Personal Retirement Savings Accounts (PRSAs)
The provisions which apply to ARFs will also apply on the same basis to “vested” PRSAs, where the assets are retained in the PRSA rather than being transferred to an ARF. This includes an increased deemed distribution percentage of 6% for vested PRSAs with assets in excess of €2 million. Further details will be published in the Finance Bill. (31 December 2012 and future years)
Employer PRSI on pension contributions
The current relief of 50% of employer PRSI for employee contributions to occupational pension schemes and other pension arrangements is being removed. The change will be legislated for the Social Welfare Bill.
Corporation tax
Three year tax relief for start up companies
The 3 Year Tax Relief for Start-up Companies scheme provides relief from corporation tax on the trading income and certain gains in the first 3 years of trading. It is being extended to include companies which start up in 2012, 2013 or 2014.
Relief for investment in renewable energy generation
The qualifying period for the scheme of tax relief for corporate investment in certain renewal energy products is being extended form 31st December 2011 to 31st December 2014. The purpose of the scheme is to encourage investment in renewal energy projects and to facilitate the growth of electricity generation capacity using these sources. To qualify for the relief the energy project must be approved by the Minister for Communications, Energy and Natural Resources and be in one of the following categories of technology:
• Solar
• Wind
• Hydro (including ocean, wave or tidal energy)
• Biomass
R & D tax credit
A number of changes are being made to the R & D tax schemes as follows:
Volume basis
• The first €100,000 of qualifying R & D expenditure will benefit from the 25% R & D tax credit on a volume basis. The tax credit will continue to apply to incremental R & D expenditure in excess of €100,000 as compared with such expenditure in the base year 2003.
• Outsourcing limits
At present sub contracted R & D costs are eligible where they do not exceed 10% of total costs or 5% in the case of sub-contracting to third level institutions. This limit can disproportionately effect smaller companies who may have greater need to outsource R & D work than larger multi nationals with greater internal resources. The outsourcing limits for subcontracted R & D costs are being increased to the greater of 5 or 10% as appropriate or €100K.

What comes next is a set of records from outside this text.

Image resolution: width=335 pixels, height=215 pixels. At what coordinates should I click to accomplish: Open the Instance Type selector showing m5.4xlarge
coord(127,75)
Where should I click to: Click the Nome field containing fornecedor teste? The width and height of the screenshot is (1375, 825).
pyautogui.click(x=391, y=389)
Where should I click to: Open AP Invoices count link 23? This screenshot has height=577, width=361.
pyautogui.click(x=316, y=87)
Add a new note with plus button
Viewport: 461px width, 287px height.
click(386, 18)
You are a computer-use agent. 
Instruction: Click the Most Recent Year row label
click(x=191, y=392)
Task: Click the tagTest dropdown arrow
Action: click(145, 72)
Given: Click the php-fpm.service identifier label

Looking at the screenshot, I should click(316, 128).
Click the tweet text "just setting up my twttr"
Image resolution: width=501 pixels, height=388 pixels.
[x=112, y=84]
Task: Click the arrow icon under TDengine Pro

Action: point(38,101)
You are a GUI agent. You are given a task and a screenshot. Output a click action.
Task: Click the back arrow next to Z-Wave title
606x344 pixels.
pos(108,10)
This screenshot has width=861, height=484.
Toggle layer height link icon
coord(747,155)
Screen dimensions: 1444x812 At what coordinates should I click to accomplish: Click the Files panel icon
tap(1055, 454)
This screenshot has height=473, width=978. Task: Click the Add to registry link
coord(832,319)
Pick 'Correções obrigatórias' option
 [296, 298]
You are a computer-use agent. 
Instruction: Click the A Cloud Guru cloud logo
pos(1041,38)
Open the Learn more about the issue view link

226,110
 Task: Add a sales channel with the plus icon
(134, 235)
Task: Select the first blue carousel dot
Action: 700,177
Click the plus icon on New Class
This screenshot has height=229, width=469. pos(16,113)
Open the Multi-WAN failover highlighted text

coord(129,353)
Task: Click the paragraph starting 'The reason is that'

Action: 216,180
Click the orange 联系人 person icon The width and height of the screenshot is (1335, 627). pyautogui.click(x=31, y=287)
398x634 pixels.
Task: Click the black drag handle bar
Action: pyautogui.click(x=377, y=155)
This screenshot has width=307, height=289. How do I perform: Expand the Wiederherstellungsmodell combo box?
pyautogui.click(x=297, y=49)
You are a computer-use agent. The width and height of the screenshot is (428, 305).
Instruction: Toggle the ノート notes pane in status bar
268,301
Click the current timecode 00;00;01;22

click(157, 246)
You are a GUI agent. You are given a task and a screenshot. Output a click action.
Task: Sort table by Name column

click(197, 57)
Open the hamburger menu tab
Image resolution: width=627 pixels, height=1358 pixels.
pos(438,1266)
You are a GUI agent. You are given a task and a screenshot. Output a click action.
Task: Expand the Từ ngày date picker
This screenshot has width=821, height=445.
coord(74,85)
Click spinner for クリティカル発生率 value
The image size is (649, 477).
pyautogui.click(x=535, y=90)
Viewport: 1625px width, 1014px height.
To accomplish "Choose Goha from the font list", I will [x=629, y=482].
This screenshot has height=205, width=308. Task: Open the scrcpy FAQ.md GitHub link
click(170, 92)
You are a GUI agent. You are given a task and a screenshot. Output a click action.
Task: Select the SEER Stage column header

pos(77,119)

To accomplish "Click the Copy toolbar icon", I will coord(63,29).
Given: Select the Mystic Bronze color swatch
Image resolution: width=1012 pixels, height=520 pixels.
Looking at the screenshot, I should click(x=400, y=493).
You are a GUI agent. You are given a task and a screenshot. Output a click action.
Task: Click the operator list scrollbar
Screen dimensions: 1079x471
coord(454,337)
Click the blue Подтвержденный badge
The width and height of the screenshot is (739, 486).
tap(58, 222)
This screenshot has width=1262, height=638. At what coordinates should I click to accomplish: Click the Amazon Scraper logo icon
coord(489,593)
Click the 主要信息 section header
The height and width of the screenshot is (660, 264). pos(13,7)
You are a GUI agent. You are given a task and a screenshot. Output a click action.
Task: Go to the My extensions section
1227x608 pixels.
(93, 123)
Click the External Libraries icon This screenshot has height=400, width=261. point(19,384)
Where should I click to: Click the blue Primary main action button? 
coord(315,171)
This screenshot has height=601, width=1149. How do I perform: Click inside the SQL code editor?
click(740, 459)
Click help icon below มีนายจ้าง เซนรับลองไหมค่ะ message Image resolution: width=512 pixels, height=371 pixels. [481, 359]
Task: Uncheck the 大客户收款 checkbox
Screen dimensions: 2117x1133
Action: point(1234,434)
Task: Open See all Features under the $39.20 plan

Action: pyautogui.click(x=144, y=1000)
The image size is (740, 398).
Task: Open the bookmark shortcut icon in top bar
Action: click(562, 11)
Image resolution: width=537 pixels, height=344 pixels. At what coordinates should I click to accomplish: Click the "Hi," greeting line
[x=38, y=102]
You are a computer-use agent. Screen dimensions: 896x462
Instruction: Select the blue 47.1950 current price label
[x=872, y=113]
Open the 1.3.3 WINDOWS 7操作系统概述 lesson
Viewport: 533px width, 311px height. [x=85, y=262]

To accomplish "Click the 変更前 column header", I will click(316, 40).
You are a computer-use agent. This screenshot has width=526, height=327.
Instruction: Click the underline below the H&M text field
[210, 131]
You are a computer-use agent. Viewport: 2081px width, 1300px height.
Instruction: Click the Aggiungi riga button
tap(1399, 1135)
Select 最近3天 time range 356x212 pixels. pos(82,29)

• Use of the credit to reward R & D employees
Companies in receipt of the R & D credit will have the option to use a portion of the credit to reward key employees who have been involved in the development of R & D. This change will be monitored closely.
Redundancy
The employer rebate of statutory redundancy payments will reduce from 60% to 15% with effect from 1st January 2012.
Farmers
Stock Relief for Registered Farm Partnerships
An enhanced 50% stock relief (100% for certain young trained farmers) for registered farm partnerships is being introduced and will run until 31 December 2015 subject to clearance with the European Commission under State Aid rules.
Farm Assist
The rate of payment will not change. The assessment of means from self-employment, including farming, is being raised from 70% to 85%. (January 2012)
The deductions from income for children are being halved to €127 per year for each of the first two dependent children and €190.50 per year for each subsequent child. (January 2012)
Changes to the CGT retirement relief
In order to incentivise the timely transfer of farms before the current owners reach 66 years of age changes are being made in respect of retirement relief from CGT. This is dealt with in the Capital Gains Tax section.